L'envoyé de l'ONU insiste sur la réconciliation en Centrafrique

New York, Etats-Unis ( PANA) - Le représentant spécial des Nations unies en Centrafrique, Babacar Gaye, a indiqué ce mardi que l'élection rapide d'un nouveau chef de la transition est cruciale pour la stabilité du pays, tout en soulignant l'importance de débuter une réconciliation entre les communautés chrétiennes et musulmanes.

"Le profil du nouveau chef de l'Etat de la transition pourrait aider à retrouver l’espoir", a noté M. Gaye, lors de sa première séance d'information avec les journalistes, depuis que le président Michel Djotodia et le Premier ministre Nicolas Tiangaye ont  démissionné.

L’émissaire de l'ONU a soutenu que "la communauté internationale devra accompagner cette nouvelle équipe sur la route vers des élections libres, crédibles et démocratiques".

"Le Parlement national et son nouveau chef intérimaire, Alexandre Ferdinand Nguendet, qui a dirigé le Conseil national de transition (CNT) avant la flambée de violences, pourraient commencer le processus de sélection d'un nouveau président de la transition dès mardi. En vertu de sa charte, le CNT a 15 jours pour organiser l'élection du nouveau chef de l'Etat de la transition et nous sommes confiants que ces délais seront respectés", a-t-il ajouté.

M. Gaye a également déclaré que les élections seront rendues possibles grâce au renforcement attendu de la Mission internationale de soutien à la Centrafrique (MISCA) avec un contingent du Rwanda et l’engagement continu des troupes françaises connues sous le nom de Sangaris.

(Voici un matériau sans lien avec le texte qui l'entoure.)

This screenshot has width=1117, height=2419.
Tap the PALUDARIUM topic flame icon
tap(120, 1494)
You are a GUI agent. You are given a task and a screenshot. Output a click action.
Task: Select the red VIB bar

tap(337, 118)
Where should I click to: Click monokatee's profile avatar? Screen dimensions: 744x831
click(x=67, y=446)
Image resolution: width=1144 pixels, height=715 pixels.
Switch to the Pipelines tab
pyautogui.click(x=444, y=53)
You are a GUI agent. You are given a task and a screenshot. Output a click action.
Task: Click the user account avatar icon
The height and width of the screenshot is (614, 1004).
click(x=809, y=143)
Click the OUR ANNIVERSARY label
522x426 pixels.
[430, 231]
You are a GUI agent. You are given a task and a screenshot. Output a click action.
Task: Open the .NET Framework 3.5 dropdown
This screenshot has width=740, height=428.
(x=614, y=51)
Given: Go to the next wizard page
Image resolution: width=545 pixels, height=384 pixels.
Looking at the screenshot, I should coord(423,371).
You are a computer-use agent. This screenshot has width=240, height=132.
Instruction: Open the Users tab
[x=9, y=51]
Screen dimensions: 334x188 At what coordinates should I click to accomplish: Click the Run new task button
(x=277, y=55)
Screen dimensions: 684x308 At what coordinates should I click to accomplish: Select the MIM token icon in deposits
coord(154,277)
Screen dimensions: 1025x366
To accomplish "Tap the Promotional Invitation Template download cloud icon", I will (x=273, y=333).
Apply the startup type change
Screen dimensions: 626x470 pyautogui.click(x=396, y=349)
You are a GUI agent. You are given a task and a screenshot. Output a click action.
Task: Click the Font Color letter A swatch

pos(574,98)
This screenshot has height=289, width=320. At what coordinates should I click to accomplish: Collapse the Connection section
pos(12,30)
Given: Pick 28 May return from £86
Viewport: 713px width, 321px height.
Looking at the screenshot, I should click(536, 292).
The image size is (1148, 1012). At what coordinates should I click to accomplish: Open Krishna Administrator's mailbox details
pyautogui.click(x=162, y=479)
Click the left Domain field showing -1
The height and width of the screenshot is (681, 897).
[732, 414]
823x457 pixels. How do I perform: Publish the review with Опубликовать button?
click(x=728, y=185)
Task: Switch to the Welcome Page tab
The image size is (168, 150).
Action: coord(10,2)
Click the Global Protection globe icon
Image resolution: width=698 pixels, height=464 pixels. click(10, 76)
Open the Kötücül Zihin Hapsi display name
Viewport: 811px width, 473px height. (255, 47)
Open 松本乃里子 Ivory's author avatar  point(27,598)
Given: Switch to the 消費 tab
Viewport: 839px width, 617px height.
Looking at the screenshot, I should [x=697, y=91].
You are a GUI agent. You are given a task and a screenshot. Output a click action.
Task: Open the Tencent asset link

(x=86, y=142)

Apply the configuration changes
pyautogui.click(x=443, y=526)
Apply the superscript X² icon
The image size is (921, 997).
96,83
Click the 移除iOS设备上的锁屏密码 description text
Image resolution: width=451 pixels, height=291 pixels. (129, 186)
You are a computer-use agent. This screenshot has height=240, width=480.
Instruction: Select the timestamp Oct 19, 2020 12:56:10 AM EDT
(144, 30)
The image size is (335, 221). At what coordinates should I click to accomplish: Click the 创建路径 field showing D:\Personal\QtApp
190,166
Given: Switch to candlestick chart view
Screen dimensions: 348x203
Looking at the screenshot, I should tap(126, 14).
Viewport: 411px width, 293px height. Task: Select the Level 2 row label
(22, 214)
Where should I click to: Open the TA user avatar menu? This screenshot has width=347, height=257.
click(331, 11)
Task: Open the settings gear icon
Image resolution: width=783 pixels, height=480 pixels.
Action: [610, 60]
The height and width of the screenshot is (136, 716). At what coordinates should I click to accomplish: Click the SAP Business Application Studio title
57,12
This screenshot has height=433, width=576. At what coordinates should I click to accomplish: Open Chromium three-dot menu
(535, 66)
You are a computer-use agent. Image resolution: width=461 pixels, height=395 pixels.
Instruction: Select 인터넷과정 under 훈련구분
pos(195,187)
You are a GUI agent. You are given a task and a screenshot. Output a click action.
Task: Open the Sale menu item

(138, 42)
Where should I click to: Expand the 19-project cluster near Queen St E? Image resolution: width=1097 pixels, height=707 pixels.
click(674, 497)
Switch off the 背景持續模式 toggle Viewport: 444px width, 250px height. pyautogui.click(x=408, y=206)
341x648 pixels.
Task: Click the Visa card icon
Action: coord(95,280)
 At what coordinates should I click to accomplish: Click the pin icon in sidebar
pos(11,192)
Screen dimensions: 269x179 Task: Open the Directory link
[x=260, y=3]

"Cependant, bien qu'un calme relatif soit revenu à Bangui, 100.000 personnes continuent à se rassembler autour de l'aéroport national et une personne sur cinq dans le pays serait déplacée", a déploré le représentant de l'ONU.

Le conflit en Centrafrique a éclaté il y a près d'un an quand les attaques des rebelles "Séléka" principalement musulmans, ont forcé l’ex-président François Bozizé à fuir du pays.

Au cours des dernières semaines, les combats se sont encore aggravés à travers des affrontements entre les ex- Séléka et les milices anti- Balaka chrétiennes.

Environ la moitié de la population, soit quelque 2,2 millions de personnes, a besoin urgemment d’un appui humanitaire.

Une conférence des donateurs sur la Centrafrique est fixée au 1er février à Addis-Abeba, en Ethiopie.